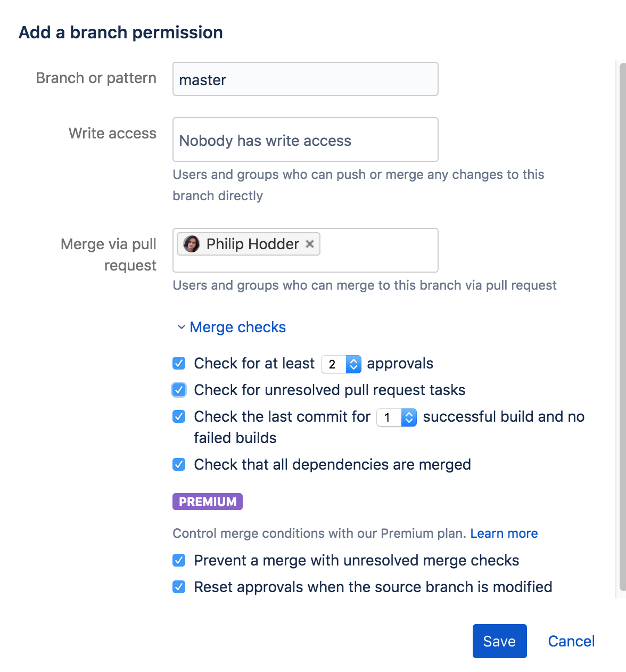Click Save to apply branch permission
The width and height of the screenshot is (626, 672).
499,641
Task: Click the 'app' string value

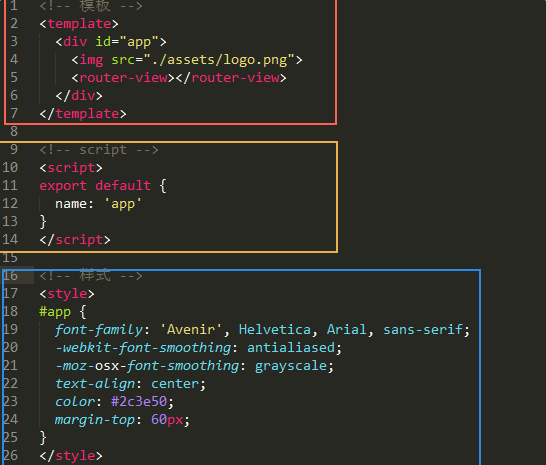Action: 123,204
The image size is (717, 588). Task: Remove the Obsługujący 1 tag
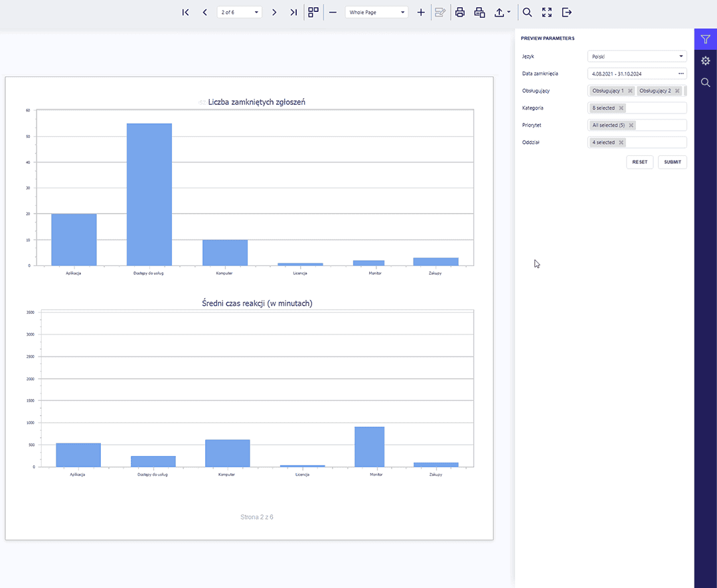click(630, 91)
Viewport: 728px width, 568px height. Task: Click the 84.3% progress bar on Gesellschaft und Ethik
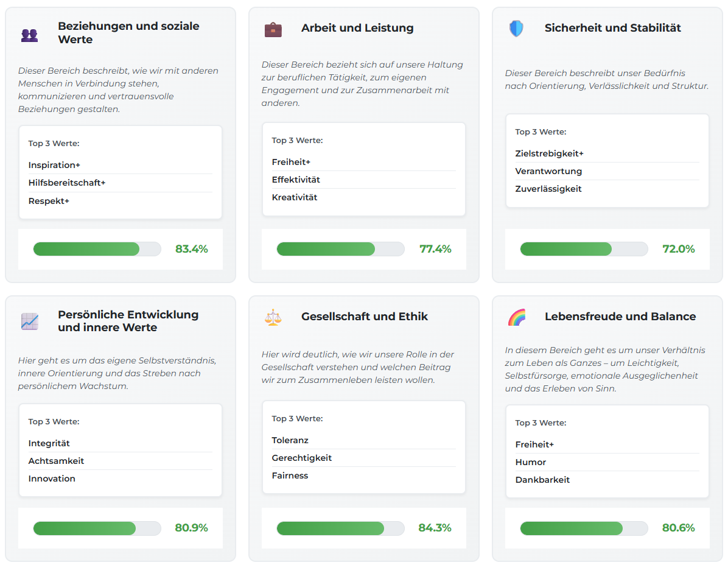[340, 528]
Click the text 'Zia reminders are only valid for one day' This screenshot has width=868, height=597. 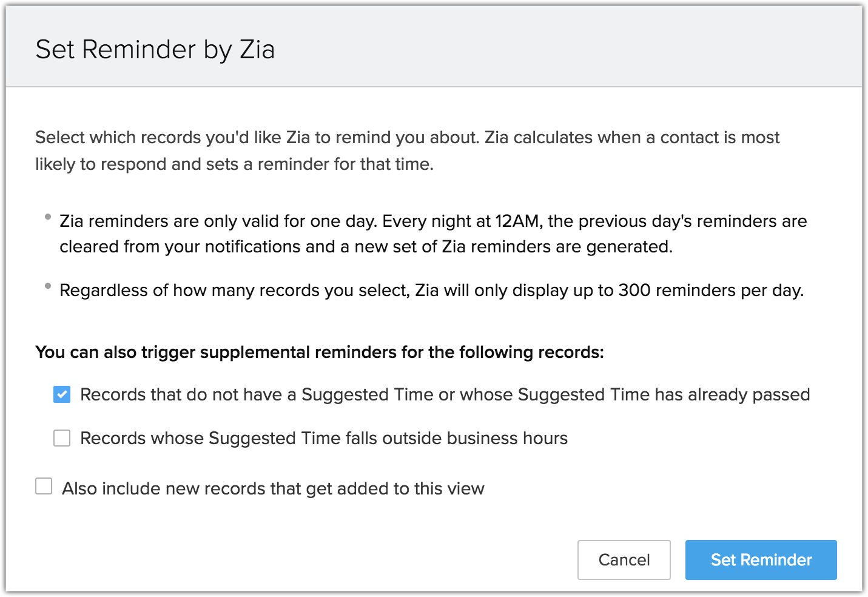(218, 221)
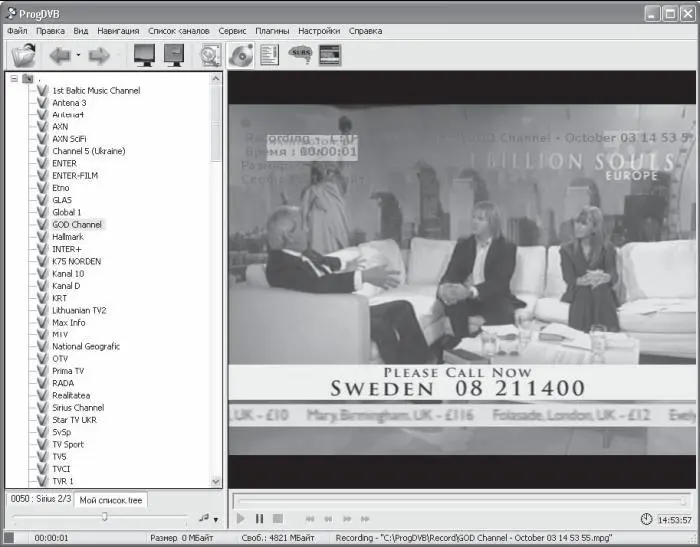
Task: Click the open folder toolbar icon
Action: [22, 55]
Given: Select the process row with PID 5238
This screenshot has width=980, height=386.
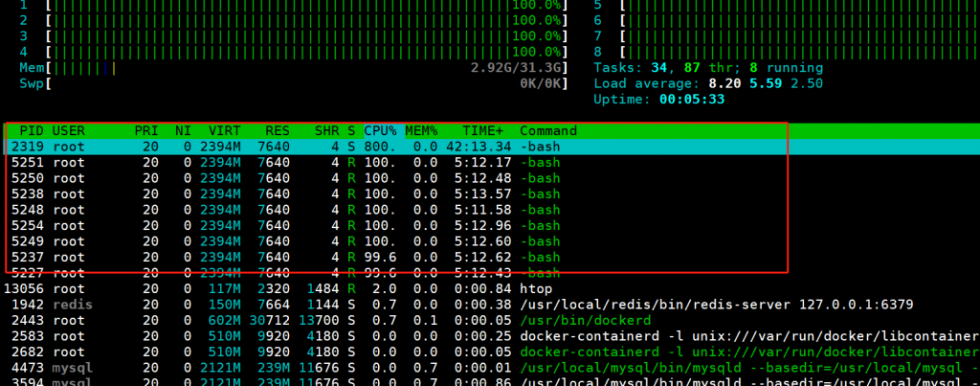Looking at the screenshot, I should click(287, 193).
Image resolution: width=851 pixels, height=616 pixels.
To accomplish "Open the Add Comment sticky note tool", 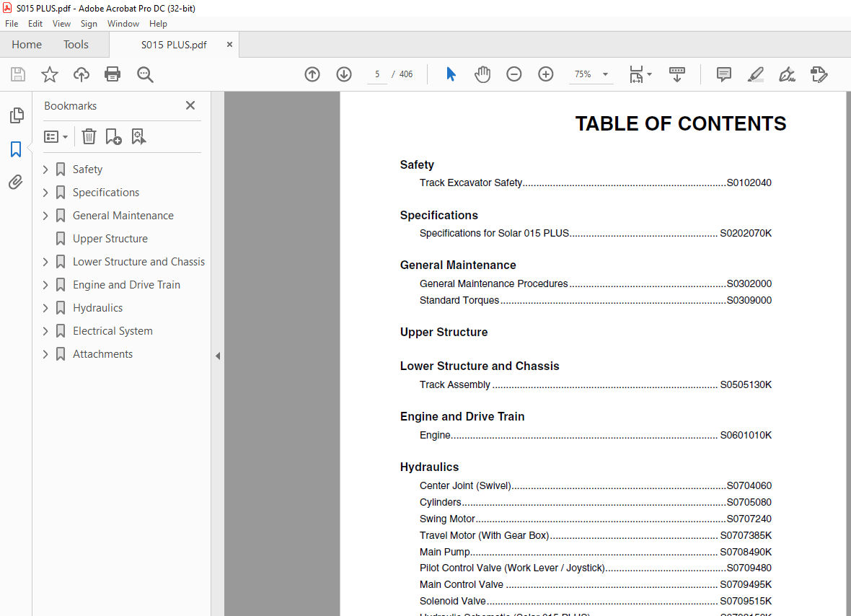I will pyautogui.click(x=724, y=74).
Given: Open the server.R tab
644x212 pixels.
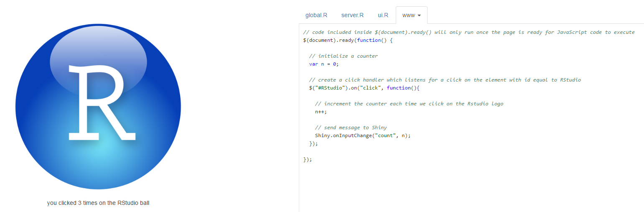Looking at the screenshot, I should coord(352,15).
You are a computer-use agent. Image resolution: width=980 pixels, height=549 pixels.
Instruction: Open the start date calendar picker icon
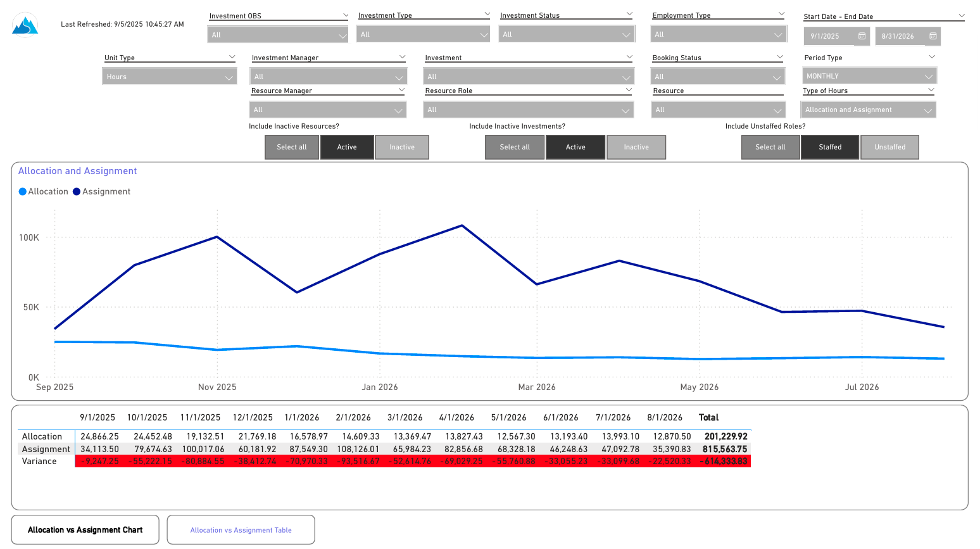tap(862, 36)
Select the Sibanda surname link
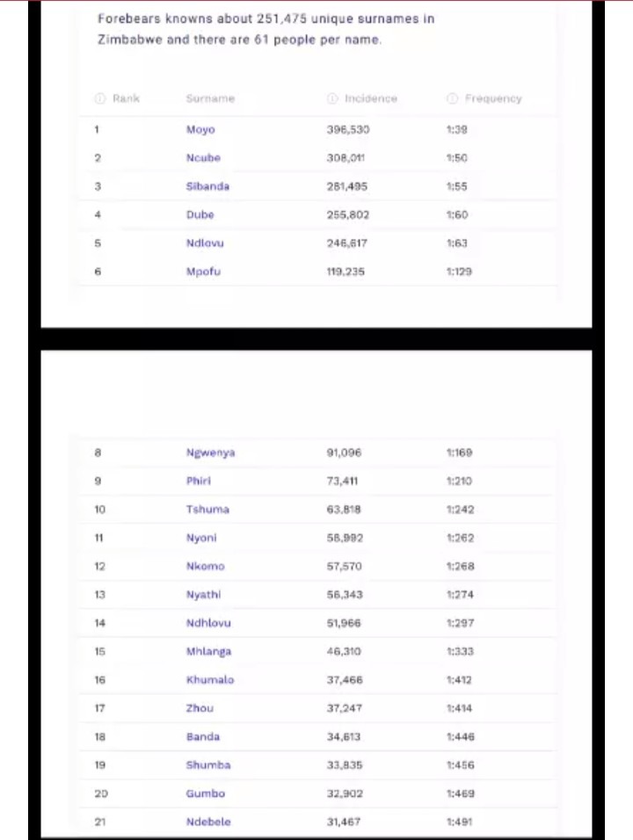Image resolution: width=633 pixels, height=840 pixels. (207, 186)
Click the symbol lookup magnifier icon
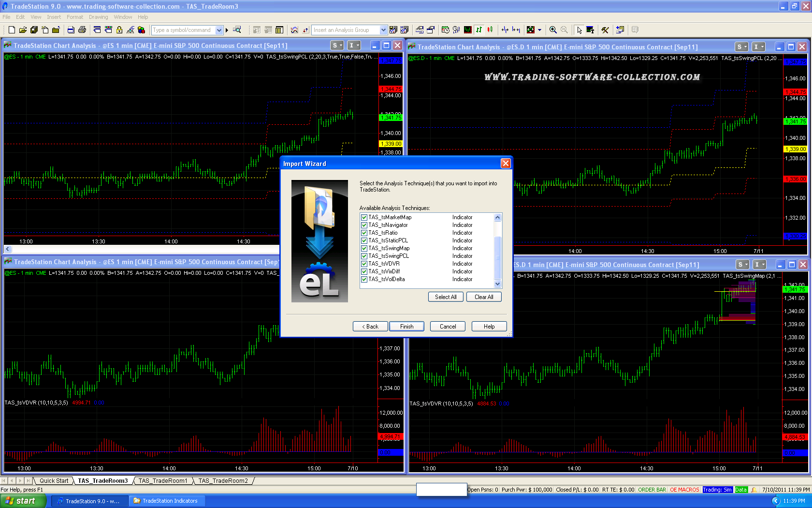Screen dimensions: 812x508 (x=237, y=30)
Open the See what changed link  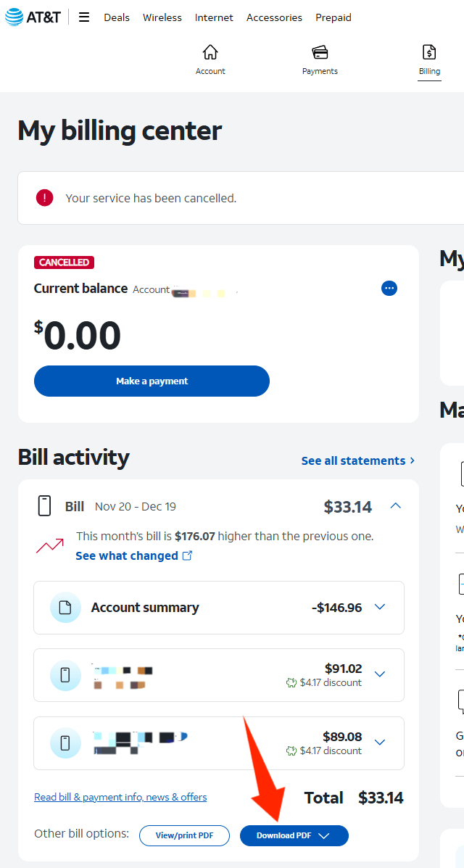coord(133,555)
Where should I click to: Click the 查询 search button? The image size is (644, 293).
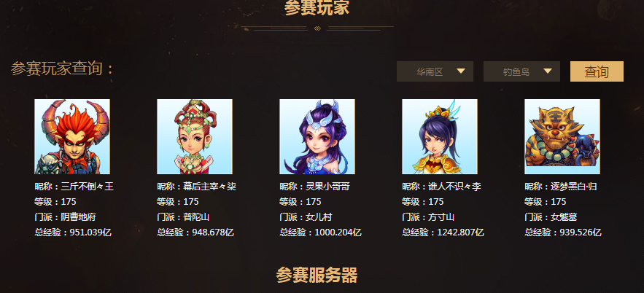(x=597, y=71)
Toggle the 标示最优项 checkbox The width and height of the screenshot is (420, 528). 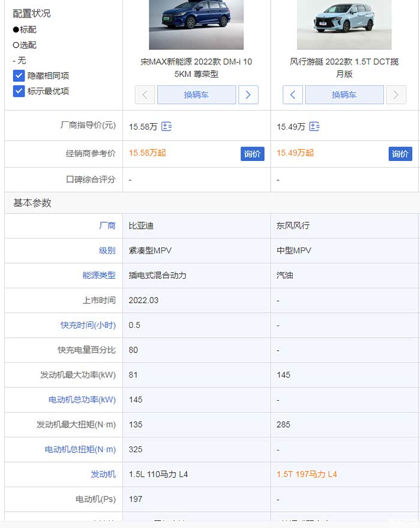[x=19, y=91]
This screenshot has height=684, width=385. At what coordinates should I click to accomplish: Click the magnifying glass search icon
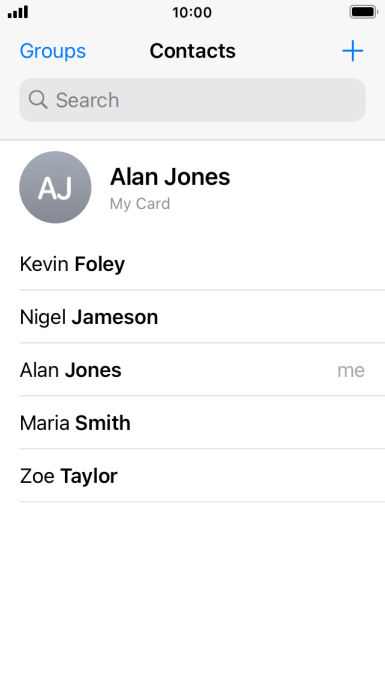pyautogui.click(x=38, y=100)
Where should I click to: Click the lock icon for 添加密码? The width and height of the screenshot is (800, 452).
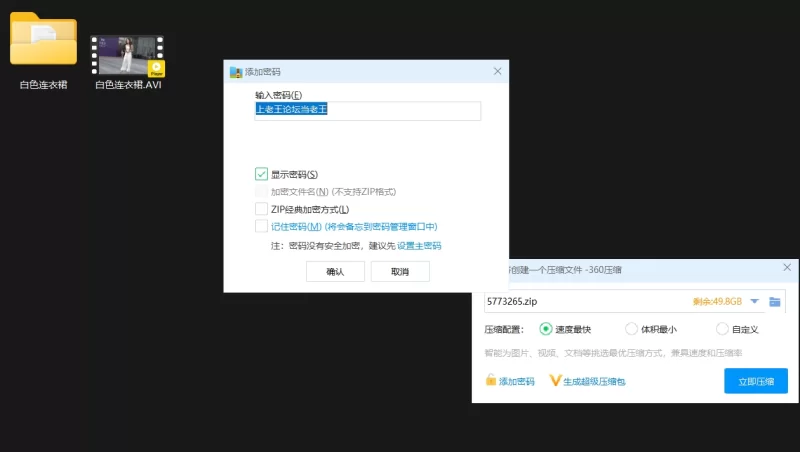coord(491,381)
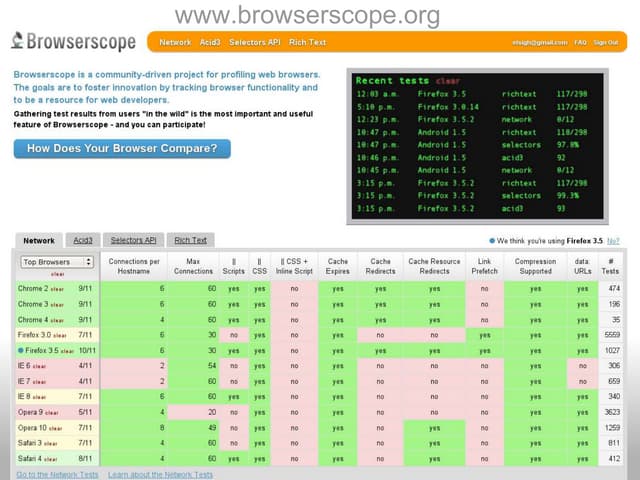This screenshot has width=640, height=480.
Task: Click Sign Out in the header
Action: coord(606,43)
++++++
_Task requirements_:
Look through the listing, and copy each line in which the string "Given" turns up.

_Output for this task_:
Given: Select the process row with PID 5238
Given: Open the server.R tab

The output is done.